> **Görevler**
1. Verilen metinde "Özellikle Ahmet Altan ve Yıldıray Oğur'un bu konuda kaleme aldığı yazılar" diye başlayan cümle, bu yazıların yazar ve onun gibi düşünenler üzerindeki etkilerini sıralıyor. Bu etkilerin tümünü listeleyin.
2. Verilen metne göre Beşiktaş, 9 şehide karşılık atacağı 9 golün kaçını bu maçta atmıştır?
───── Verilen metin ─────
Maccabi'nin Türkiye'ye gelecek olmasını fırsat bilen Filistin dostları, İsrail'i protesto etmek için ele geçen böyle bir fırsatı kaçırmak istemedi. Ancak, herhangi bir olumsuzluğun yaşanmaması için hayata geçirilen güvenlik tedbirleri abartılınca, Çarşı grubunun da kraldan çok kralcı bir tavra bürünmesiyle dün akşam stadda "dut yemiş bülbül" komedisi vardı. "Şehitler ölmez vatan bölünmez" haricinde dişe dokunur bir sloganın atılmamış olması bence utanılacak bir durumdur. İsrail'i protesto etmek için bilet alıp stada giren Filistin dostları, slogan atma teşebbüsünde bulununca Çarşı grubu tarafından susturuldu, tartaklandı. Allah'tan Beşiktaş 9 şehide karşılık atacağı 9 golün 5'ini bu maçta attı da yüreğimizi ferahlattı. Ancak Çarşı efsanesinin de çöküşü oldu bu maç. 

15 Eylül 2011 Perşembe

İHH yüz akımız, Mavi Marmara onurumuzdur

Palmer Raporu ile birlikte İsrail'in Mavi Marmara saldırısı da tekrar gündemimize girmiş oldu. 9 kişinin şehit edildiği saldırının hemen sonrası Türkiye'nin sergilediği refleksi yetersiz bulmuş birisi olarak aradan 1 yıldan fazla geçmiş bir olayın tekrar gündeme dahil edilmesi ve ardından İsrail ile ilişkilerin kopma noktasına vardırılmasını olumlu buluyorum. Ülke olarak bir kez daha İsrail'e karşı birlik olmanın, Filistin davasına sahip çıkmanın vermiş olduğu hazzı yaşıyorum. Fakat bu konuda canımızı sıkan, moralimizi bozan şeyler de olmuyor değil. Mesela Taraf gazetesinin Mavi Marmara mevzusunda gösterdiği tepkiselliği ne yazık ki anlayamıyorum. Özellikle Ahmet Altan ve Yıldıray Oğur'un bu konuda kaleme aldığı yazılar Filistin davasına gönül vermiş, Mavi Marmara'ya selam durmuş bizleri hayal kırıklığına uğrattı, üzdü, rahatsız etti. Mezkur yazılarda Mavi Marmara'daki aktivistlerin sorgulanması, İHH'nın yıpratılmaya çalışılması vicdanımızı kanattı. Terör Şebekesi İsrail'in yaptıkları ortadayken, bunların yazılıyor olmasına bir anlam veremedik. 

Bilmeyenler için bir kez daha tekrar edelim; İHH yüz akımız, Mavi Marmara onurumuzdur. Bunların hoyratça ve haksız bir şekilde eleştirilmesine gönlümüz rıza göstermez. Herkes haddini bilecek; söyleyecek söze, yazacak cümleye dikkat edecek.
───── Sağlanan girdiler ─────
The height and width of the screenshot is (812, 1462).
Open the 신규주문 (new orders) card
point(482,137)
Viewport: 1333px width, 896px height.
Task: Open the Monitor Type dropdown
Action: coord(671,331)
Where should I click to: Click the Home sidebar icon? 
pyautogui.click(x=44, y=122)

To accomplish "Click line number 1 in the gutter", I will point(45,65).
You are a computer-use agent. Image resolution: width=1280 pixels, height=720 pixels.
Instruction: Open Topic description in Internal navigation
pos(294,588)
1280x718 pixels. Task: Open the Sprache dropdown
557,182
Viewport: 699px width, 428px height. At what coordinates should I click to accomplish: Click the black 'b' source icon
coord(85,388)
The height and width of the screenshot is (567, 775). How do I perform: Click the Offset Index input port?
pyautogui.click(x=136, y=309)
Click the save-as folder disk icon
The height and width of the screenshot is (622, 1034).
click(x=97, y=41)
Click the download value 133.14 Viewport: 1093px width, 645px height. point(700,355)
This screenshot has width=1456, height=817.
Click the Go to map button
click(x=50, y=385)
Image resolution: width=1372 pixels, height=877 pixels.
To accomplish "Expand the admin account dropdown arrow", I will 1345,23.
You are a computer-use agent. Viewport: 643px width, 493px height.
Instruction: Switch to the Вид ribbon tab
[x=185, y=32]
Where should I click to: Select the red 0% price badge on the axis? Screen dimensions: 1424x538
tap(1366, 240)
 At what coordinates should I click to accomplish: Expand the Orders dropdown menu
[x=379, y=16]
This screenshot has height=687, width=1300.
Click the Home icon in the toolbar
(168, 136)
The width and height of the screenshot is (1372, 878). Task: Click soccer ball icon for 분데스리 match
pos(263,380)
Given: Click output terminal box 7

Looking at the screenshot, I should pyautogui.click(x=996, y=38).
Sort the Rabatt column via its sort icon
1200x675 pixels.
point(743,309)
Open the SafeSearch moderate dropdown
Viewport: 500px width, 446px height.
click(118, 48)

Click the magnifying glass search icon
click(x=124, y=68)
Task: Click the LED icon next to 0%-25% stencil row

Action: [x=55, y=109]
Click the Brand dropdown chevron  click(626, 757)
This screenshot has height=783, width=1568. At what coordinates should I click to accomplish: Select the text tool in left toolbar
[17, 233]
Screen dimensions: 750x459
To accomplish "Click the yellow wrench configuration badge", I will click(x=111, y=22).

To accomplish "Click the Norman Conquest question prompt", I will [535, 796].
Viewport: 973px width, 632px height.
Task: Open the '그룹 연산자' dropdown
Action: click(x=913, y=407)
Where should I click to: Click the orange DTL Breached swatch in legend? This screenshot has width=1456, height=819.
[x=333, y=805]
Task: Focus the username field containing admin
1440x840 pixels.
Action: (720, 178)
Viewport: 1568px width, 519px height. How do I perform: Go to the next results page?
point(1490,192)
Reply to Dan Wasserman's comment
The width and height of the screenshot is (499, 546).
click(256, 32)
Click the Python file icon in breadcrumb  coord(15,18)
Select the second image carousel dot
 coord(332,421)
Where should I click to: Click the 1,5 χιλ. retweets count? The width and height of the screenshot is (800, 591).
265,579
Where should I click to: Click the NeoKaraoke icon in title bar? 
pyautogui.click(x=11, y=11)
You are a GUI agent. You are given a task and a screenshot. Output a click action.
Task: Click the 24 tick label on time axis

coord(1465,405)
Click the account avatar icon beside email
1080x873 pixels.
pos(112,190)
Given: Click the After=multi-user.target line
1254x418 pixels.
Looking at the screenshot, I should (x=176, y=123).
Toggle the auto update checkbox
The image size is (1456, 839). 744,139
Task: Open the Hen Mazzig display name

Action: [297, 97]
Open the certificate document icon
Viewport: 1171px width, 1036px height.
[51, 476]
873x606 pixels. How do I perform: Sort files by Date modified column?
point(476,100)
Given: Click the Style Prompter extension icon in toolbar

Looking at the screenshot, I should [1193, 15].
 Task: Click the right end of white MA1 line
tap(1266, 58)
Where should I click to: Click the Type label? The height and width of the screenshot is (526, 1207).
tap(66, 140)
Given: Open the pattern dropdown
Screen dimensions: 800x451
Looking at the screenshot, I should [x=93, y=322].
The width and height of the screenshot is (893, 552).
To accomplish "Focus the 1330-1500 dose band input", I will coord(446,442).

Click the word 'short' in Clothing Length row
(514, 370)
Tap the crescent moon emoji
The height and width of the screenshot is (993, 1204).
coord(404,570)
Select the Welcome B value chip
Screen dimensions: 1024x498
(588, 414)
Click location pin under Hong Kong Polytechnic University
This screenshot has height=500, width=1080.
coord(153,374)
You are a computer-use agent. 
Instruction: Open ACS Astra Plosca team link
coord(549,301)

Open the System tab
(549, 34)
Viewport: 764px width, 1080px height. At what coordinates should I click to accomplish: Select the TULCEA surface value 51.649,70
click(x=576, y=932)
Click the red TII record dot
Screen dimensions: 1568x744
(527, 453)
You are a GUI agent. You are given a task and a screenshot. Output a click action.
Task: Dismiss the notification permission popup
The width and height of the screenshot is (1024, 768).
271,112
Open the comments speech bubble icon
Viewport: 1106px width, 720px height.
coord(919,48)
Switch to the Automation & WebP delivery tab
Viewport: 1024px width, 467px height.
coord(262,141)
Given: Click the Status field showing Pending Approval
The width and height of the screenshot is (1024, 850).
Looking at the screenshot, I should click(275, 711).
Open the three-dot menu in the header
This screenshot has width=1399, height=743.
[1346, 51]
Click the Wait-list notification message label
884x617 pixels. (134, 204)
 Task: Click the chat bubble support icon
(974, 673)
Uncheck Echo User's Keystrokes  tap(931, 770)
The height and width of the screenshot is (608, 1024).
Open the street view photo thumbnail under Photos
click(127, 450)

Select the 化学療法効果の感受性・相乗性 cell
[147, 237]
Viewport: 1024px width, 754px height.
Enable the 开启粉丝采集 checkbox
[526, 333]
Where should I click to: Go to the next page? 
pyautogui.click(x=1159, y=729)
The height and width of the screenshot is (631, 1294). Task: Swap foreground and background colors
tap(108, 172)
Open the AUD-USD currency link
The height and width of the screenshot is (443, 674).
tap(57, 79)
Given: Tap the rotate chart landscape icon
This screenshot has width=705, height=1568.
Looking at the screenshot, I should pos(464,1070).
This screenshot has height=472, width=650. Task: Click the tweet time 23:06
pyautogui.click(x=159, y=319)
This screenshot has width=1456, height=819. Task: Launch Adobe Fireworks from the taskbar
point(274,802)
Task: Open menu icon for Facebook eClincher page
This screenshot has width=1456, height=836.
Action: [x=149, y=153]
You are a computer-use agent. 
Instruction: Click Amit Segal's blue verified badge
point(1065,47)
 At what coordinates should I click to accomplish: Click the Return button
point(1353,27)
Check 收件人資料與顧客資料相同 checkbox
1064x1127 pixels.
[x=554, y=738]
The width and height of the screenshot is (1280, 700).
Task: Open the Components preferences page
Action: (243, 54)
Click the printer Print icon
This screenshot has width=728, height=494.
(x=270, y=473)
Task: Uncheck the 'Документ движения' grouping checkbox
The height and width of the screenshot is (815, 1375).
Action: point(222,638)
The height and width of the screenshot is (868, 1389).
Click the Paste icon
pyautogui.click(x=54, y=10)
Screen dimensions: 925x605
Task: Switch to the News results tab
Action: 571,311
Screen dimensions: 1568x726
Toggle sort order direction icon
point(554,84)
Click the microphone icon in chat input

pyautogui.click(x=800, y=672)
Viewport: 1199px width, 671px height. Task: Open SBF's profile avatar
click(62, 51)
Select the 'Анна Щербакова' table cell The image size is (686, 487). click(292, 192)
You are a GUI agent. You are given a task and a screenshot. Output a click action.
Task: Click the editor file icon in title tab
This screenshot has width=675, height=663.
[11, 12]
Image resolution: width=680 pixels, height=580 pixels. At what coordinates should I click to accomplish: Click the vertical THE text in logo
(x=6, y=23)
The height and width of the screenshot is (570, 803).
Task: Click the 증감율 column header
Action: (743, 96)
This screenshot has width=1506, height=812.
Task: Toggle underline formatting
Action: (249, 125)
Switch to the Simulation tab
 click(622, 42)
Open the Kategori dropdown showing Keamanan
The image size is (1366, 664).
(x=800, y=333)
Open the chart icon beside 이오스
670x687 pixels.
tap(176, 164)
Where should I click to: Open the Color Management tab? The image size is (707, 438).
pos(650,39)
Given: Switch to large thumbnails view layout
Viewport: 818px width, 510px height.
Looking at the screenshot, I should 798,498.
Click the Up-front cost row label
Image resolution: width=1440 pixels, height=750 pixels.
─────
> **Görev yanıtları**
1.
- hayal kırıklığına uğrattı
- üzdü
- rahatsız etti

2. Beşiktaş bu maçta 5 gol atmıştır.